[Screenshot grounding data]
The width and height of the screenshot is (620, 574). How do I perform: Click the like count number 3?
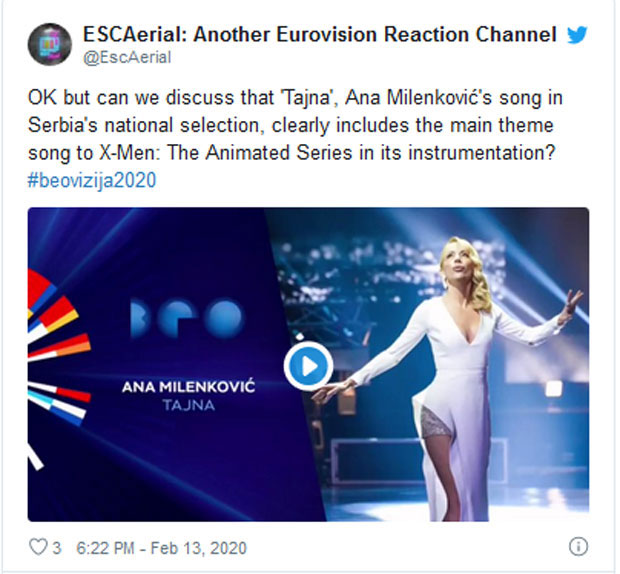pyautogui.click(x=57, y=548)
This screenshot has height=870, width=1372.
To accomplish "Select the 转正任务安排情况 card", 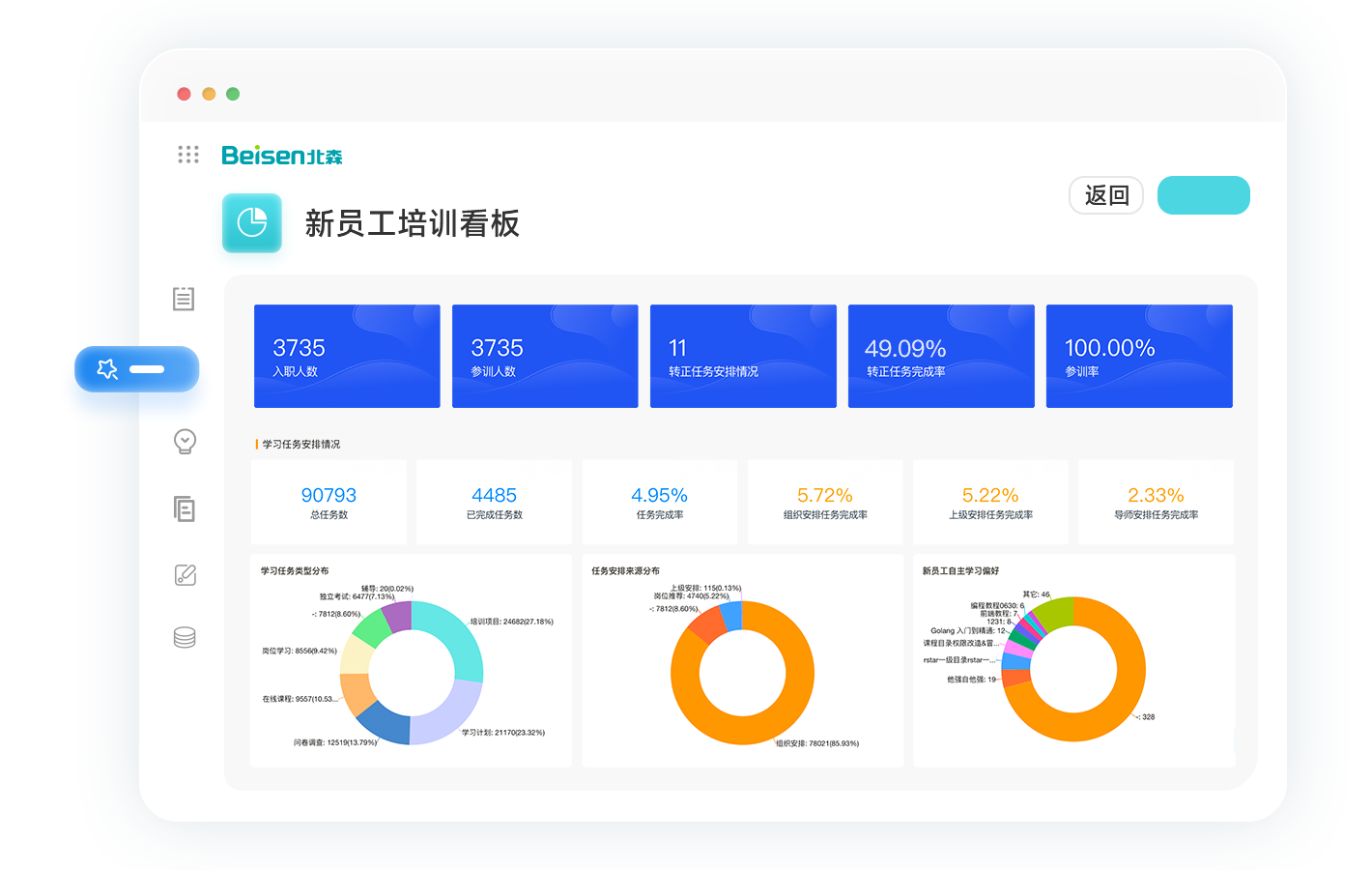I will (743, 357).
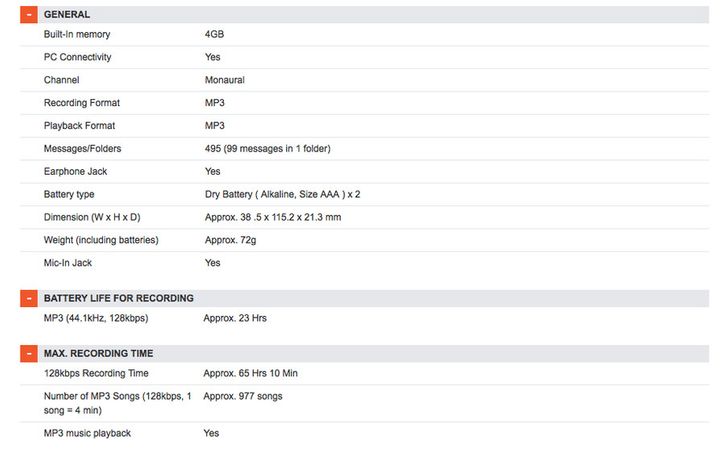
Task: Collapse MAX. RECORDING TIME with its orange icon
Action: pyautogui.click(x=29, y=353)
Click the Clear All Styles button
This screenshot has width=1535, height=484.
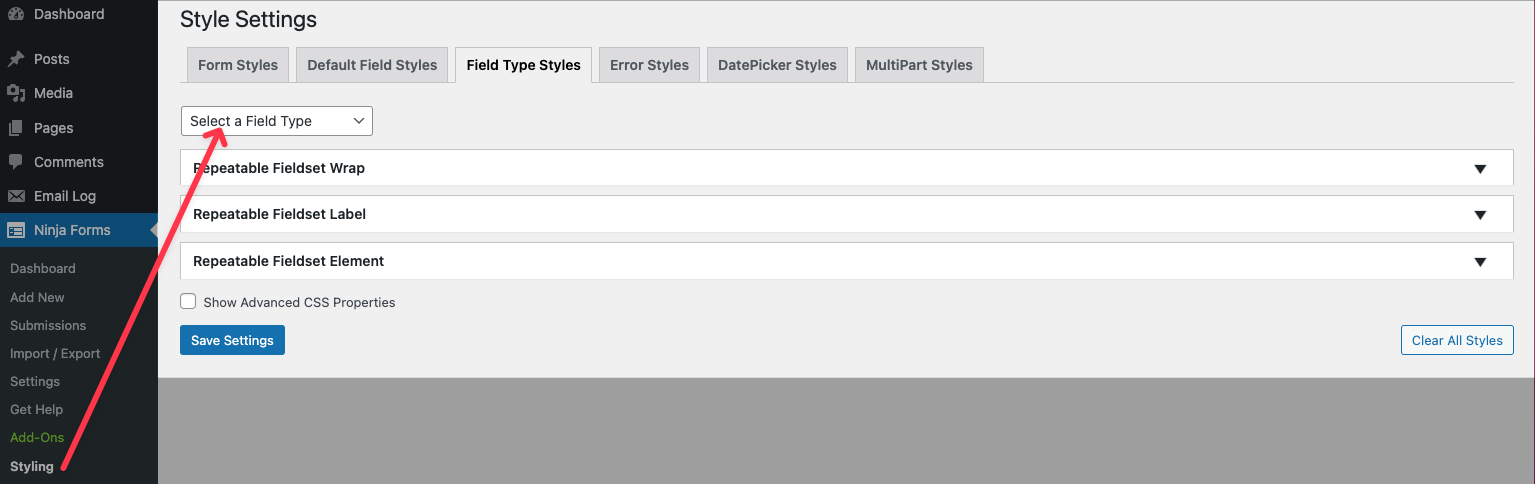coord(1456,340)
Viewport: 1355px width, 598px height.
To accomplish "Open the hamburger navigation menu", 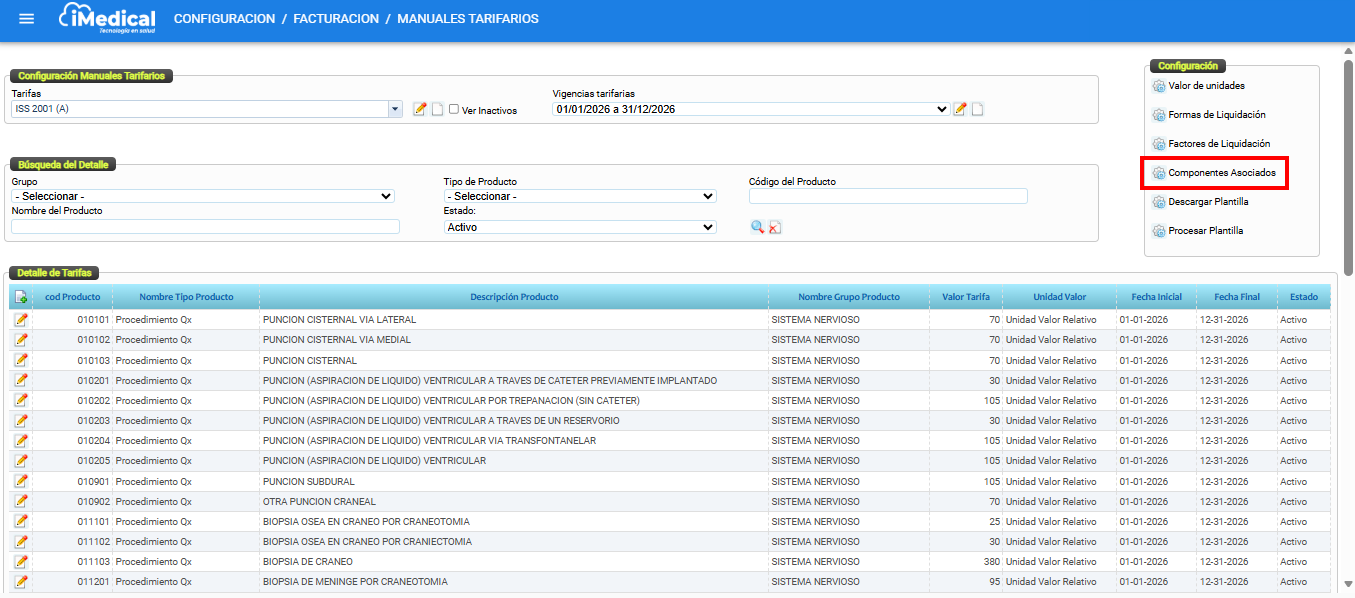I will pyautogui.click(x=27, y=19).
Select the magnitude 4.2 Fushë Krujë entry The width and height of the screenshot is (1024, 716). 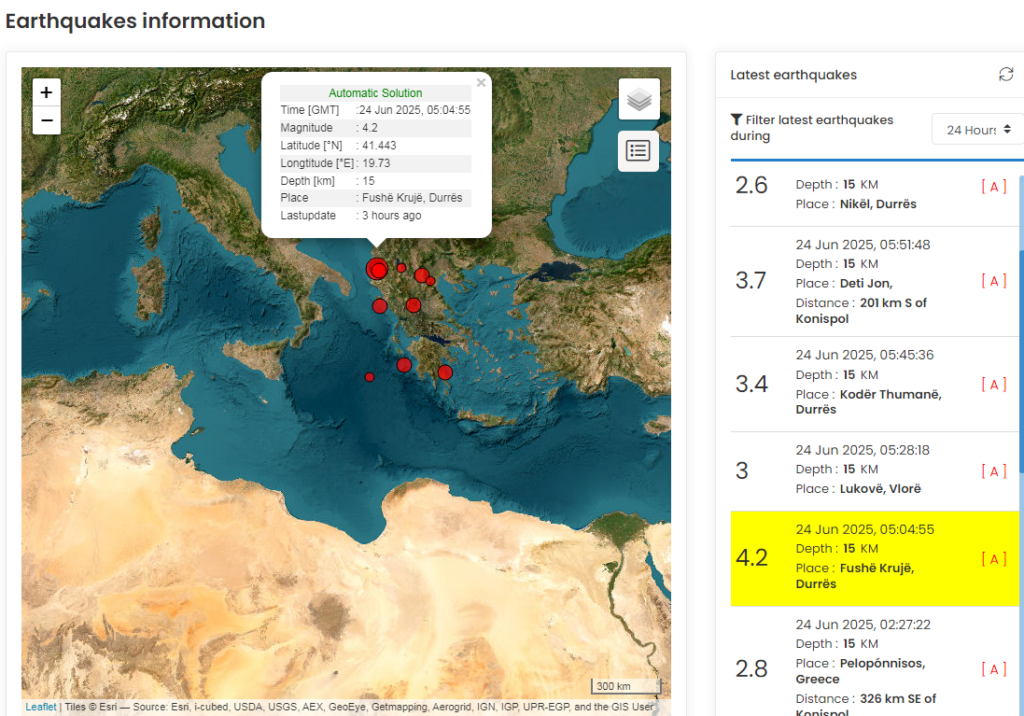tap(870, 558)
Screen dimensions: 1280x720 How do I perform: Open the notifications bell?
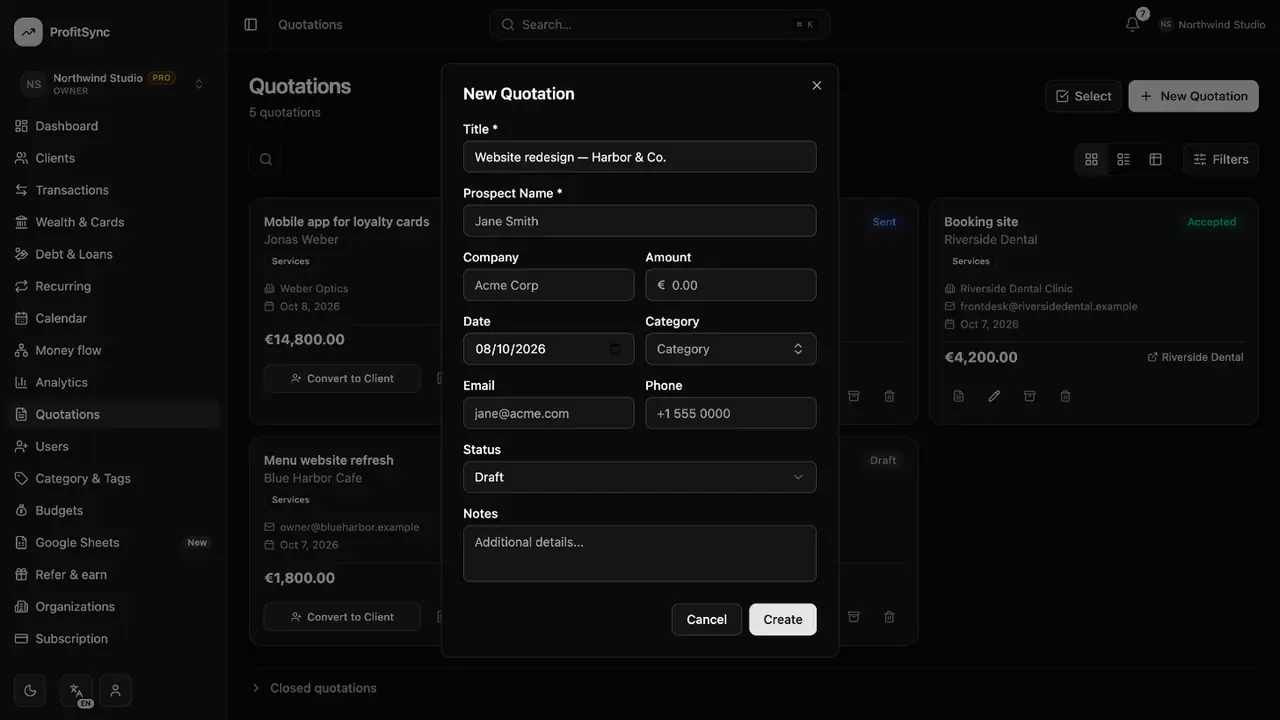click(x=1133, y=24)
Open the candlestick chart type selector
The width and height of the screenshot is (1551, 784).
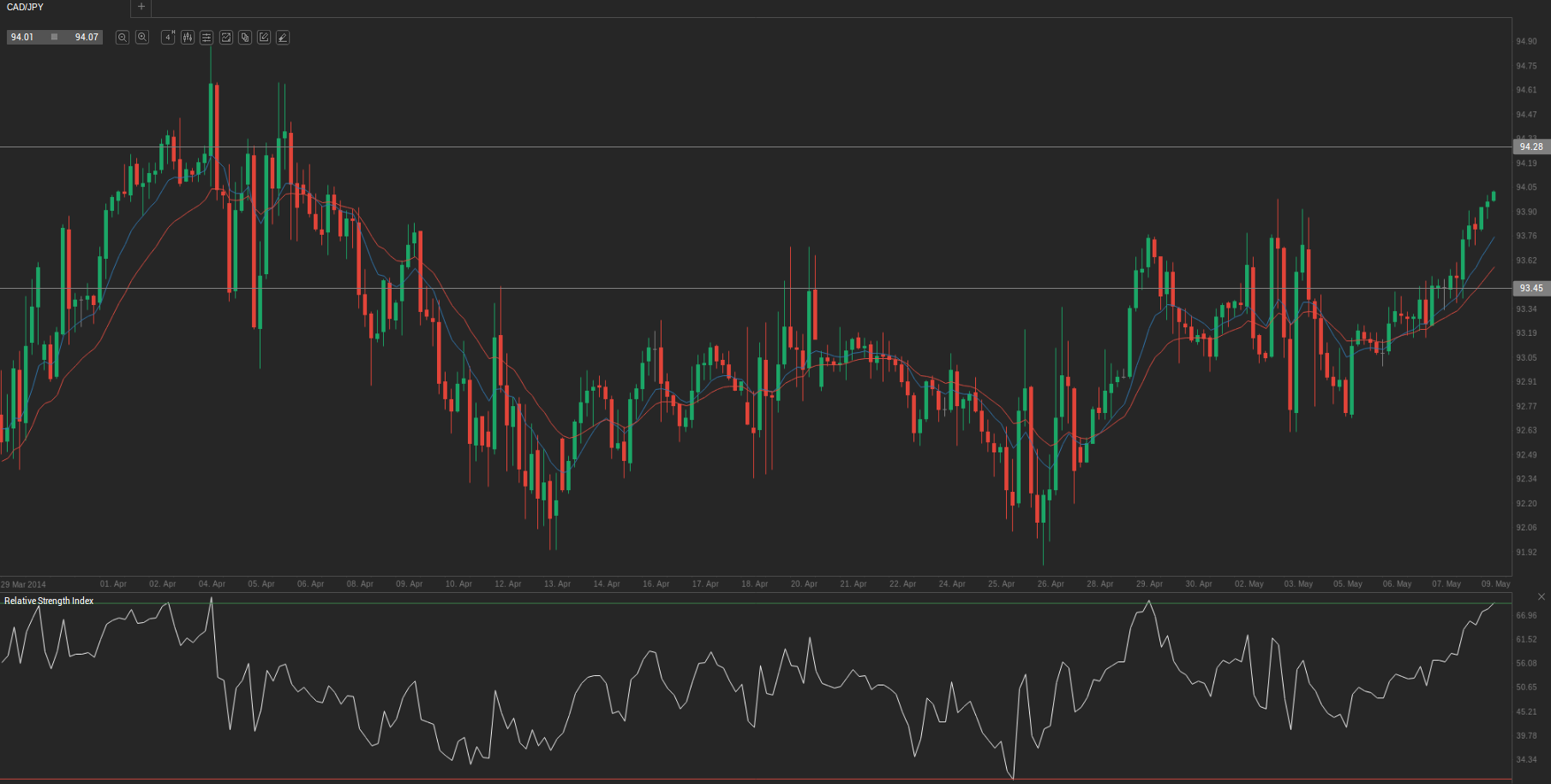pos(188,38)
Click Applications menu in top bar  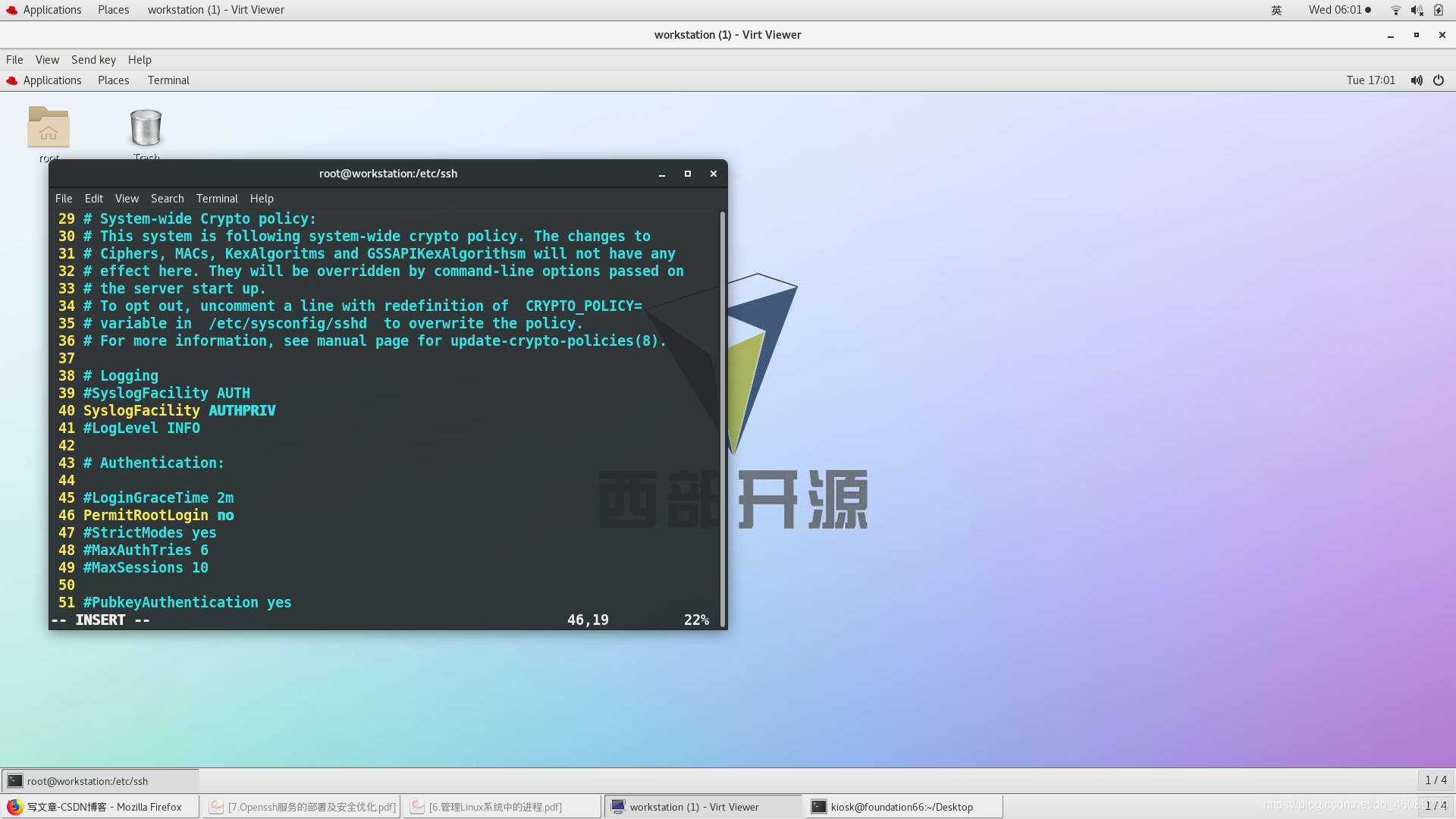pos(51,9)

■ **PROBLEM DESCRIPTION**
In the answer, repeat exactly the lines from the top of the entries above through the line with "This screenshot has height=870, width=1372.", and leave pictures out of it.

■ **EXERCISE RESPONSE**
The width and height of the screenshot is (620, 574). How do I perform: Click the like count number 3?
pyautogui.click(x=57, y=548)
This screenshot has height=870, width=1372.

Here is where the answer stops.